Disclaimer: I haven’t watched Newshub’s “Because It Matters” show, as no one bothered to recommend it to me. I have, however, read a few articles on it and watched a few short related interviews. My interest in this series is due to Paddy wanting to interview me for it (don’t laugh too hard), and you can read about that in an article I wrote last week. Newshub also contacted other conservatives about being interviewed for what they claimed was a little series on ‘right-wing views’.

The main exposé seems to be aimed at one notorious neo-Nazi, Phil Arps. This is a bit short of the rampant white supremacy we were promised, but supposedly it’s just an appetiser. (Let’s hope they didn’t lead with their best, else this series will be a snooze.) Arps is quite a disturbed individual who left a pig’s head at a mosque several years ago and likes to talk about killing Jews and Muslims.

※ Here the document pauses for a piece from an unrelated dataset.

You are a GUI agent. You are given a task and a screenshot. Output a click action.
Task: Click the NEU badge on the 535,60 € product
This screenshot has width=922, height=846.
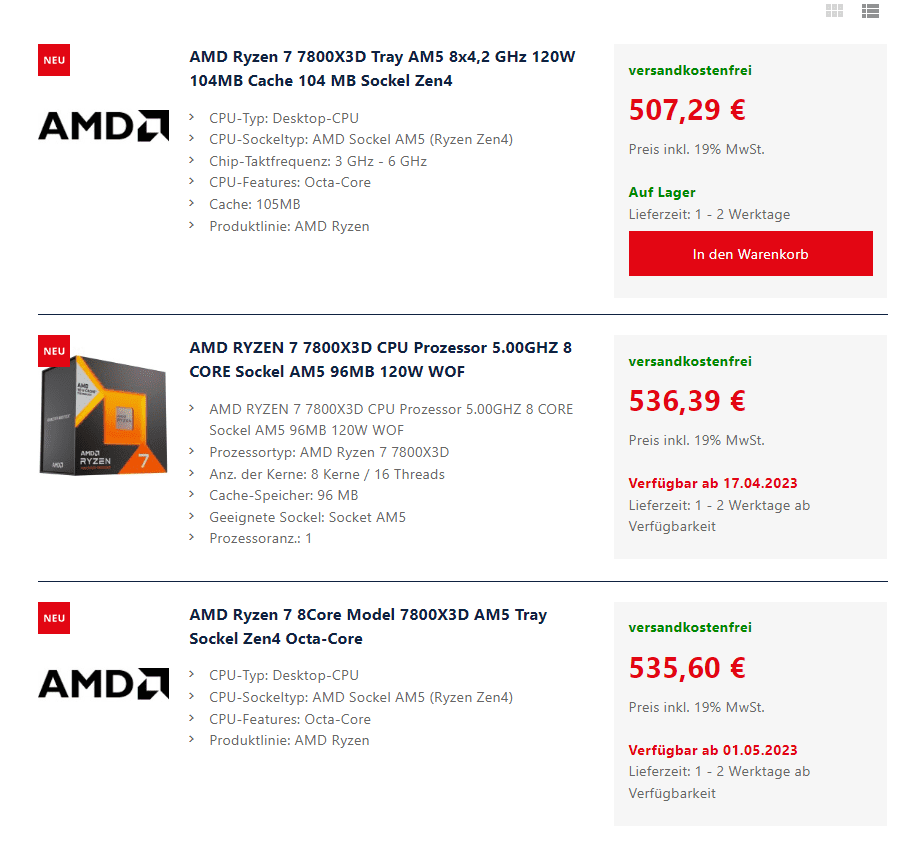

In an interview, Patrick Gower is almost reduced to tears when explaining how Arps only got an $800 fine for this and gloated about it on video. He complains there aren’t harsh penalties and special “hate crimes” for scum like Arps. I hate to break it to you Paddy, but the New Zealand legal system (it would be a crime to refer to it as “justice”) is a joke across the board. Criminals can get home detention for bloody murder. We’ve got rapists and paedophiles walking our streets. How often have you cried about that?

Patrick Gower isn’t too worried about the state of the ex-justice system, he’s just worried that his political enemies might not get the jail time he wants for them.

This is where we come to the main problem with Newshub’s series: it’s not about journalism, it’s just political activism designed to push for changes to our laws.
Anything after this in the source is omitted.